OK, so the article was clickbait, and I'll stick with my current back-up solution: burning lots of DVDs, labelling, and then mailing them offsite in case my house burns down. I'm guessing the Pipedot community can do better: what offsite services do you use and recommend? Any providers you'd avoid? What's the best option for a small business hoping to maintain access to docs from different locations and systems? What's the best option for a homebody nerd making sure his carefully curated collection of .. um .. downloaded images stays backed up in case of catastrophic hardware failures at home?

[1]Footnote: Interesting article, but also a test of whether you have successfully installed this browser plug-in .

Was tempted... (Score: 1)

by songofthepogo@pipedot.org on 2014-05-16 17:01 (#1NZ)

...to answer "my butt" or "right here in my pants", but bravely managed to resist.

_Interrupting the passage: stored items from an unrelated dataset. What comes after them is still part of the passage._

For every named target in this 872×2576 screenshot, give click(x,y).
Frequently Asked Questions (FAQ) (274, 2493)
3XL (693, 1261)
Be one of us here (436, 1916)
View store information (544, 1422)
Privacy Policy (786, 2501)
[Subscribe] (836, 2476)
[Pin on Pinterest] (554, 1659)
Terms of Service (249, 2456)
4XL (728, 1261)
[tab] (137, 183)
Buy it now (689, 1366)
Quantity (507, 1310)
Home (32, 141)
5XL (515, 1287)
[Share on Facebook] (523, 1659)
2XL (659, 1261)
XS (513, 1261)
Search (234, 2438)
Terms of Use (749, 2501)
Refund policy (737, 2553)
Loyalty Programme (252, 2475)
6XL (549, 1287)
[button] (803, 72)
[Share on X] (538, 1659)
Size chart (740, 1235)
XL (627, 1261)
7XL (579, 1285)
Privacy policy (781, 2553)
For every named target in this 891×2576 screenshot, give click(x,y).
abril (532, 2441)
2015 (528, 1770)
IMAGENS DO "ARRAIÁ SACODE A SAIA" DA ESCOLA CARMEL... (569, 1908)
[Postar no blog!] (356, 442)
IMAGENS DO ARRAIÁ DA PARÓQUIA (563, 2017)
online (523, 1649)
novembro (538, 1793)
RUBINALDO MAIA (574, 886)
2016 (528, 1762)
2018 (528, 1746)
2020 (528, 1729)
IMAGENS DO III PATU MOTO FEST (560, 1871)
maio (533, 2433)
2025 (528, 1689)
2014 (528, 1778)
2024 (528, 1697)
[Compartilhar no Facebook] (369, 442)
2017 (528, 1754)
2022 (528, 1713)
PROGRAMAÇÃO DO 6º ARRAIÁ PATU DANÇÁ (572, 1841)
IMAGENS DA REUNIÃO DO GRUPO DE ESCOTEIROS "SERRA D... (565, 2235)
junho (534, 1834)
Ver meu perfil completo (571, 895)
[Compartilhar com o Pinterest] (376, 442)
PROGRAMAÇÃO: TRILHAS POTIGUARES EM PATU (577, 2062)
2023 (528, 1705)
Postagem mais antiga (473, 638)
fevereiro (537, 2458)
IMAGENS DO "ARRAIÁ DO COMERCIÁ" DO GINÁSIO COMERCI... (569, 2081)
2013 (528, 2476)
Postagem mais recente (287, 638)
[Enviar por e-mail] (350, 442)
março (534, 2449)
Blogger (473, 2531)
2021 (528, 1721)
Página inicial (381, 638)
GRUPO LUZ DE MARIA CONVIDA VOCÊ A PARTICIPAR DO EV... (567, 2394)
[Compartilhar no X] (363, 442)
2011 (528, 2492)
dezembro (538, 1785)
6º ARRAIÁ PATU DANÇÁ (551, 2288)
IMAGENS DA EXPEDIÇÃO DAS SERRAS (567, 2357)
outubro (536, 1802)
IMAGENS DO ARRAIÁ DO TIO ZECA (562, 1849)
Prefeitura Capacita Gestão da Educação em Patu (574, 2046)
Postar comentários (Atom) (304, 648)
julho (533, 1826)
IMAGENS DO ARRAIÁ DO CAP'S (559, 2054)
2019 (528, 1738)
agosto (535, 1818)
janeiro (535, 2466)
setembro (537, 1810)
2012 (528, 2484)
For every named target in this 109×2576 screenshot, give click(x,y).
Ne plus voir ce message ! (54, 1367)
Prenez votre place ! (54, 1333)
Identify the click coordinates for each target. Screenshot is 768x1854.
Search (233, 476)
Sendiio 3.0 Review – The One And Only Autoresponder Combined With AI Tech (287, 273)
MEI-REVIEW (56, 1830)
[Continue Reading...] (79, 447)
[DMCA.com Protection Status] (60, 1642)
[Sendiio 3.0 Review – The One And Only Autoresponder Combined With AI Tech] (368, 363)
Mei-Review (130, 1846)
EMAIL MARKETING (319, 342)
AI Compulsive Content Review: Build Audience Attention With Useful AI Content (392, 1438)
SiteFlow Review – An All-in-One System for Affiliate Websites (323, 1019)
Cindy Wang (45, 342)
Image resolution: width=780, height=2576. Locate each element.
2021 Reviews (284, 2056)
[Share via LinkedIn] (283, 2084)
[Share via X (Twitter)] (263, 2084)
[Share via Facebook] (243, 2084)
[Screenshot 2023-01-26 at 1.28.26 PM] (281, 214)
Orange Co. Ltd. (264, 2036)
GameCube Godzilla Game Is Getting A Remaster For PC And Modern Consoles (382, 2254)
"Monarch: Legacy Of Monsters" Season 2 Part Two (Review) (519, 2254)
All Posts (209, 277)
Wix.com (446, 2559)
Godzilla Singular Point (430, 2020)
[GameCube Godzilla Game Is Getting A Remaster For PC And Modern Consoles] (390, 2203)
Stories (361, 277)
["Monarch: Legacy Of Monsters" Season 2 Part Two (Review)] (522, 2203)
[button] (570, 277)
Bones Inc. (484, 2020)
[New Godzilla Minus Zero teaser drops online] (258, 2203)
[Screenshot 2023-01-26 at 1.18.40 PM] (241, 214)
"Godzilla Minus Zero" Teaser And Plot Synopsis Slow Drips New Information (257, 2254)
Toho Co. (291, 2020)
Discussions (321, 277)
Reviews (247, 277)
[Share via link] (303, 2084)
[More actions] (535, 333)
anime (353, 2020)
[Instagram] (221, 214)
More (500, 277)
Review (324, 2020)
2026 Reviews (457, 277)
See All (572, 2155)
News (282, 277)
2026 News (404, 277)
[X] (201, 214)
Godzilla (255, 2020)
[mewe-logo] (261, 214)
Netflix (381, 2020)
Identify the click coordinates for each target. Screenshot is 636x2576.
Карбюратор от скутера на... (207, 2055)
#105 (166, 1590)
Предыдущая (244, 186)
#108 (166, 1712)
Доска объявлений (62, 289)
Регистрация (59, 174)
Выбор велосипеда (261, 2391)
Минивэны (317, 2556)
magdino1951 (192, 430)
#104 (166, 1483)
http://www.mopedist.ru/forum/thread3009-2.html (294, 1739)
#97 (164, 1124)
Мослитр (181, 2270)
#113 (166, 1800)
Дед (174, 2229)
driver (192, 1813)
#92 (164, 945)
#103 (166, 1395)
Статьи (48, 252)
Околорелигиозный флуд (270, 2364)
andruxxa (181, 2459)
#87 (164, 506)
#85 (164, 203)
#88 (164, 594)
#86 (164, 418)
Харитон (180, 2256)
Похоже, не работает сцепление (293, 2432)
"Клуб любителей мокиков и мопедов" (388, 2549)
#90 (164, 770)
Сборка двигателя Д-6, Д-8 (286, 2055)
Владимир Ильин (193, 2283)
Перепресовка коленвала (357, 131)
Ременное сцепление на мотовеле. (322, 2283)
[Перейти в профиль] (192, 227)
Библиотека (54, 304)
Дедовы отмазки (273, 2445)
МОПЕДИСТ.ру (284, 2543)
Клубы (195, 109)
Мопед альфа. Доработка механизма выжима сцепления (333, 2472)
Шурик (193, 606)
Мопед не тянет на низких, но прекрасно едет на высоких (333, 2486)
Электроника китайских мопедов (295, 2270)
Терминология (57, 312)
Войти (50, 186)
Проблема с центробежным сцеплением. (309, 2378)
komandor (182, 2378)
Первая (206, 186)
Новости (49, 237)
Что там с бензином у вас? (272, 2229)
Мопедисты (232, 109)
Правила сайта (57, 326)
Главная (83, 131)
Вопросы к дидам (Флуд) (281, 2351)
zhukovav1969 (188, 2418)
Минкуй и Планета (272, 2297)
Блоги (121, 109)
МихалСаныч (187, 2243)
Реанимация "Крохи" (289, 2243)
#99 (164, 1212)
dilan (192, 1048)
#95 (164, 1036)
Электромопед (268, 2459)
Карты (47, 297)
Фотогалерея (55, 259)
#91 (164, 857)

Back on topic, I've been avoiding the offsite backup thing because I never thought I had anything so terribly important that it required that sort of protection. Backups, absolutely yes, but offsite? Nope. Then again, I'm also someone who can't imagine the house burning down or flooding (or what if both??). That said, I have briefly looked into Amazon Glacier. Do I really, really need to insure all those photos of my trips and videos of my cats are protected against acts of god/fsm or theft? Those of you who do do offsite backups, what sort of data are you protecting/preserving?